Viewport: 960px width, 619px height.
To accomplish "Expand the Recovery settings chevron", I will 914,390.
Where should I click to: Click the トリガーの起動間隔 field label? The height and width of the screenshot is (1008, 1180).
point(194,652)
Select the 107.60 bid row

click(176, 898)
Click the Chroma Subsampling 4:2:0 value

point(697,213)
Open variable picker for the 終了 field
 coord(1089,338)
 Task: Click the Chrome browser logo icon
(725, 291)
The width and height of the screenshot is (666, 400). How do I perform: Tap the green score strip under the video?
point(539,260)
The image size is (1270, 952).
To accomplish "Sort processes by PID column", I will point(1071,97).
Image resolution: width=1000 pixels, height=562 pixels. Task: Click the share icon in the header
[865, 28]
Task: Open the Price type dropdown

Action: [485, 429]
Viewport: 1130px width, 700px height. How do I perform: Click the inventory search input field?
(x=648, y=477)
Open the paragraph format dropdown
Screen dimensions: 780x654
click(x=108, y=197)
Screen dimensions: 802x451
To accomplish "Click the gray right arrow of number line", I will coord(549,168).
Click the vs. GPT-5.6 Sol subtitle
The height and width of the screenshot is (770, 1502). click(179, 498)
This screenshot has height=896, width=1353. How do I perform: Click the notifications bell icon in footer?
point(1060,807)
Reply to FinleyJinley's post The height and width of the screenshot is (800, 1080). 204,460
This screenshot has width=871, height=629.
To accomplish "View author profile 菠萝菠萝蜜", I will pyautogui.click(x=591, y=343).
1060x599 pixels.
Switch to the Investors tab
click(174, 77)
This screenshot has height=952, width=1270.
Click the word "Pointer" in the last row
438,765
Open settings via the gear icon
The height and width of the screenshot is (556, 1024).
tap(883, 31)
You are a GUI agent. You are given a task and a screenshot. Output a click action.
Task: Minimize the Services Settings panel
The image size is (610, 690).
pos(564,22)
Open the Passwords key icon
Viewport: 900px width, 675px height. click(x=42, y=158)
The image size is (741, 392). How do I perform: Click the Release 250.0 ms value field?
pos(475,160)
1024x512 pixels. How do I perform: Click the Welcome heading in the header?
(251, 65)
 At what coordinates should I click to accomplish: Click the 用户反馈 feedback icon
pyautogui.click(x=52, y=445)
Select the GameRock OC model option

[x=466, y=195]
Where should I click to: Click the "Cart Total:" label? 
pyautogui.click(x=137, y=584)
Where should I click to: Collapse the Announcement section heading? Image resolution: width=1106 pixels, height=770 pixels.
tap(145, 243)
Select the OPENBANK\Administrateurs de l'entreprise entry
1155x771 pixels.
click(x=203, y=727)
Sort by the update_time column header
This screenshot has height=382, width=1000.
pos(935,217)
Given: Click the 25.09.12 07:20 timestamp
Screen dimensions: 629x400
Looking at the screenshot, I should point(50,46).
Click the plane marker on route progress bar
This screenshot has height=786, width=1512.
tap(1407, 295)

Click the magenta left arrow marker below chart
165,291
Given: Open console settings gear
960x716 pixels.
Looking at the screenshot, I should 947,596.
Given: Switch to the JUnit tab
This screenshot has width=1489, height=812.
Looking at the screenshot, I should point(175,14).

━━━━━━━━━━━━━━━━━━━━

What you will do
Return the records from the line with "The width and" up to and including the line with "click(x=108, y=197)", reproducing each line verbatim.

Final result
The width and height of the screenshot is (666, 400). How do I perform: Tap the green score strip under the video?
point(539,260)
The image size is (1270, 952).
To accomplish "Sort processes by PID column", I will point(1071,97).
Image resolution: width=1000 pixels, height=562 pixels. Task: Click the share icon in the header
[865, 28]
Task: Open the Price type dropdown

Action: [485, 429]
Viewport: 1130px width, 700px height. How do I perform: Click the inventory search input field?
(x=648, y=477)
Open the paragraph format dropdown
Screen dimensions: 780x654
click(x=108, y=197)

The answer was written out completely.